▶ [SUPPLIED INFORMATION]
_ _ _ _ _

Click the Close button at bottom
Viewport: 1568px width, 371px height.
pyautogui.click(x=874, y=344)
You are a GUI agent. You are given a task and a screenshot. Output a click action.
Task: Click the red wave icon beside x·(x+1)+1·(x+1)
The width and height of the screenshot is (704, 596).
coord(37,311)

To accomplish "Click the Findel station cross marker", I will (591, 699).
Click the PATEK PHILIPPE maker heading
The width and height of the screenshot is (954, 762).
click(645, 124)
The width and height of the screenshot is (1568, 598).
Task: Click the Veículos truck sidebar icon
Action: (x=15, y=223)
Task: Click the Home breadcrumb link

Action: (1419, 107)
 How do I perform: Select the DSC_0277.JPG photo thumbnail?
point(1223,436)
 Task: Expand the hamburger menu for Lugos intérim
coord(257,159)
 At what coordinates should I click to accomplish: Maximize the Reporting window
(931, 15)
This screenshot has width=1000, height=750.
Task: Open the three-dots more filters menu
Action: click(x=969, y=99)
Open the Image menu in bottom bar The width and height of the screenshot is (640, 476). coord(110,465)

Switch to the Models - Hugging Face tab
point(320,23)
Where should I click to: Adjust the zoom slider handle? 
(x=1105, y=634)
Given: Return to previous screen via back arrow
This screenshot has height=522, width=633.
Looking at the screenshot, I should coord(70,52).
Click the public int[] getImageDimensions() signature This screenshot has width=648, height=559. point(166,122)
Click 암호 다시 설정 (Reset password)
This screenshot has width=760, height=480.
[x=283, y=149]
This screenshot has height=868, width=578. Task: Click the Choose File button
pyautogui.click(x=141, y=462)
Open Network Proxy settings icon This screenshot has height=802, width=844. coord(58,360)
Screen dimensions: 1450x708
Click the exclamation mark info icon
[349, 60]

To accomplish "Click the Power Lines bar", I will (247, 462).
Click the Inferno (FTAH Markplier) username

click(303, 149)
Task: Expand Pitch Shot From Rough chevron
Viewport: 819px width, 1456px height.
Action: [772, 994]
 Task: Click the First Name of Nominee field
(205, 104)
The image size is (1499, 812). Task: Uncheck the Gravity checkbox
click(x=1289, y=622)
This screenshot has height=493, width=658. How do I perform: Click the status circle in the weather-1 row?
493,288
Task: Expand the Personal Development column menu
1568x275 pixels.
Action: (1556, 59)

_ _ _ _ _

▶ [TASK DETAILS]
Copy, exactly and with nothing added, the lines from the one containing "Task: Expand Pitch Shot From Rough chevron" through the end of the records.

▶ [TASK SOLUTION]
Task: Expand Pitch Shot From Rough chevron
Viewport: 819px width, 1456px height.
Action: [772, 994]
 Task: Click the First Name of Nominee field
(205, 104)
The image size is (1499, 812). Task: Uncheck the Gravity checkbox
click(x=1289, y=622)
This screenshot has height=493, width=658. How do I perform: Click the status circle in the weather-1 row?
493,288
Task: Expand the Personal Development column menu
1568x275 pixels.
Action: (1556, 59)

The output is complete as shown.